That's some damning evidence right there. Because we know that statement is a bold faced lie carefully designed to continue the illusion that the IIPA was the controlling law.


There’s more to Corn and The Nation than meets the eye. "Nobody owns The Nation" says the commercial being aired on Air America Radio. Bullshit.

The Nation also held a special function to present Joe Wilson with the first Ron Ridenhour award for Truth-Telling. It's just so damn transparent.

Clifford May's article,
"Who Exposed Secret Agent Plame?" published in National Review
online, July 15th 2005, makes a strong case that, while Novak was the first person to expose "Wilson's wife", Corn is actually the journalist responsible for first publishing Plame's undercover/covert status:

"This just in: Bob Novak did not reveal that Valerie Plame was an undercover agent for the CIA.

Read— or reread — his column from July 14, 2003. All Novak reports is that the wife of former Ambassador Joseph C. Wilson is 'an Agency operative on weapons of mass destruction'...

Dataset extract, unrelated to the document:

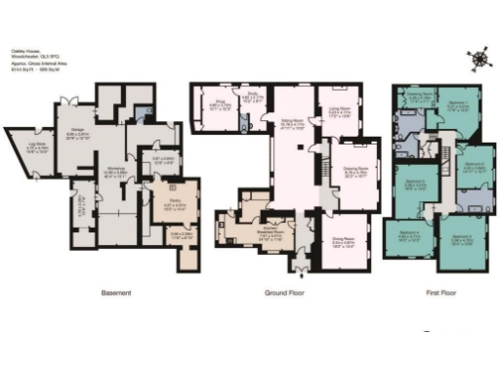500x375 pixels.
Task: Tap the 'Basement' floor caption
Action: pos(117,292)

So if Novak did not reveal that Valerie Plame was a secret agent, who did? The evidence strongly suggests it was none other than Joe Wilson himself. Let me walk you through the steps that lead to this conclusion.

The first reference to Plame being a secret agent appears in The Nation, in an article by David Corn published July 16, 2003, just two days after Novak’s column appeared. It carried this lead: 'Did Bush officials blow the cover of a U.S. intelligence officer working covertly in a field of vital importance to national security — and break the law — in order to strike at a Bush administration critic and intimidate others?'

Since Novak did not report that Plame was 'working covertly' how did Corn know that’s what she had been doing?

Corn does not tell his readers and he has responded to a query from me only by pointing out that he was asking a question, not making a 'statement of fact.' But in the article, he asserts that Novak 'outed' Plame 'as an undercover CIA officer.' Again, Novak did not do that.
Rather, it is Corn who is, apparently for the first time, 'outing' Plame’s 'undercover' status.

Corn follows that assertion with a quote from Wilson saying, 'I will not answer questions about my wife.' Any reporter worth his salt would immediately wonder: Did Wilson indeed answer Corn’s questions about his wife — after Corn agreed not to quote his answers but to use them only on background? Read the rest of Corn’s piece and it’s difficult to believe anything else. Corn names no other sources for the information he provides — and he provides much more information than Novak revealed...

On what basis could Corn 'assume' that Plame was not only working covertly but was actually a 'top-secret' operative? And where did Corn get the idea that Plame had been 'outed' in order to punish Wilson? That is not suggested by anything in the Novak column...

The likely answer: The allegation that someone in the administration leaked to Novak as a way to punish Wilson was made by Wilson — to Corn. But Corn, rather than quote Wilson, puts the idea forward as his own.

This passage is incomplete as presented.